The implementation process of the functions and actions of each module in the above device is specifically described in the implementation process of the corresponding step in the data transmission method for anonymous communication, and is not described herein again.
In the embodiments provided in the present application, the disclosed apparatus and method can be implemented in other ways. The apparatus embodiments described above are merely illustrative, and for example, the flowchart and block diagrams in the figures illustrate the architecture, functionality, and operation of possible implementations of apparatus, methods and computer program products according to various embodiments of the present application. In this regard, each block in the flowchart or block diagrams may represent a module, segment, or portion of code, which comprises one or more executable instructions for implementing the specified logical function(s). In some alternative implementations, the functions noted in the block may occur out of the order noted in the figures. For example, two blocks shown in succession may, in fact, be executed substantially concurrently, or the blocks may sometimes be executed in the reverse order, depending upon the functionality involved.
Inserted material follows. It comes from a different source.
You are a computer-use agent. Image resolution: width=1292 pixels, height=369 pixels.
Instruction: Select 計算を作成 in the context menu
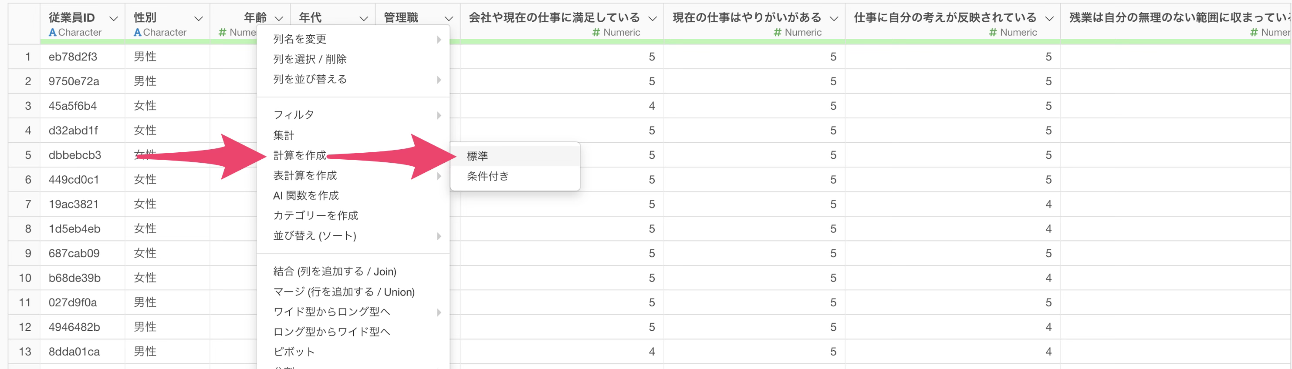(x=299, y=155)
It will also be noted that each block of the block diagrams and/or flowchart illustration, and combinations of blocks in the block diagrams and/or flowchart illustration, can be implemented by special purpose hardware-based systems which perform the specified functions or acts, or combinations of special purpose hardware and computer instructions.
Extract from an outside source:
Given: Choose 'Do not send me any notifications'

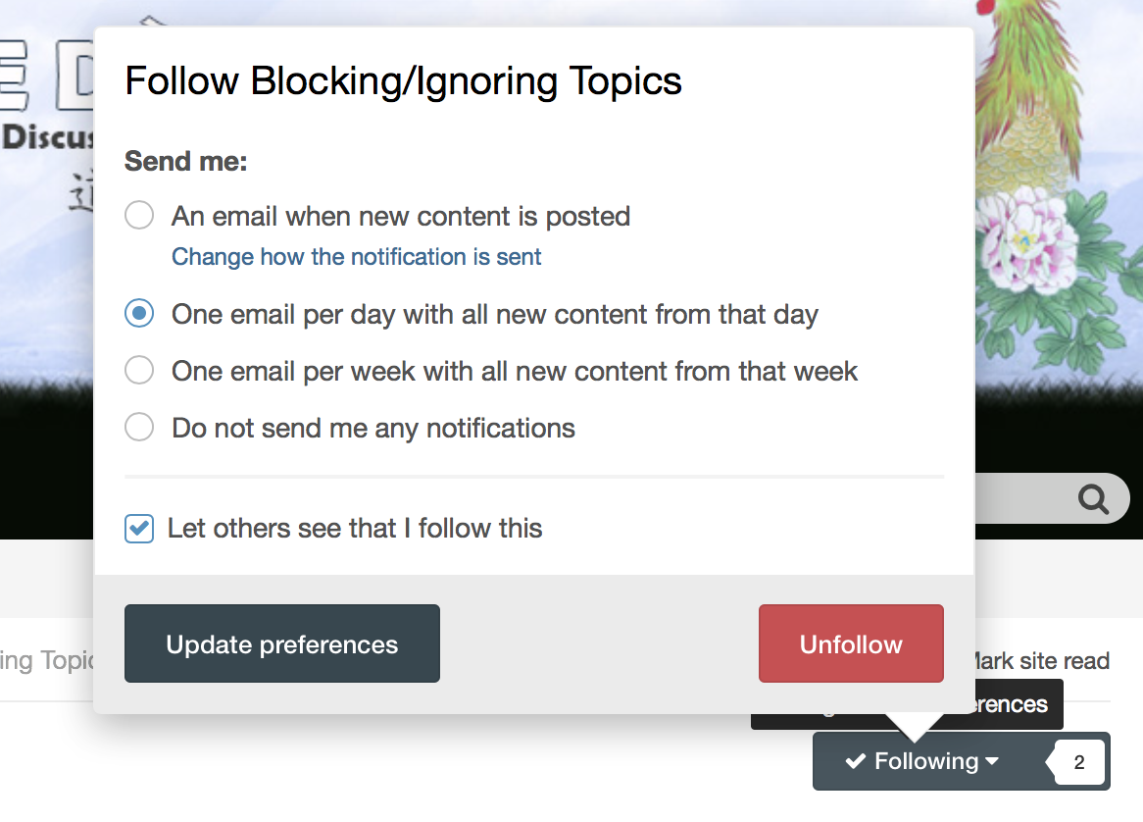Looking at the screenshot, I should coord(139,428).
In addition, functional modules in the embodiments of the present application may be integrated together to form an independent part, or each module may exist separately, or two or more modules may be integrated to form an independent part.
The functions, if implemented in the form of software functional modules and sold or used as a stand-alone product, may be stored in a computer readable storage medium. Based on such understanding, the technical solution of the present application or portions thereof that substantially contribute to the prior art may be embodied in the form of a software product stored in a storage medium and including instructions for causing a computer device (which may be a personal computer, a server, or a network device) to execute all or part of the steps of the method according to the embodiments of the present application. And the aforementioned storage medium includes: a U-disk, a removable hard disk, a Read-Only Memory (ROM), a Random Access Memory (RAM), a magnetic disk or an optical disk, and other various media capable of storing program codes.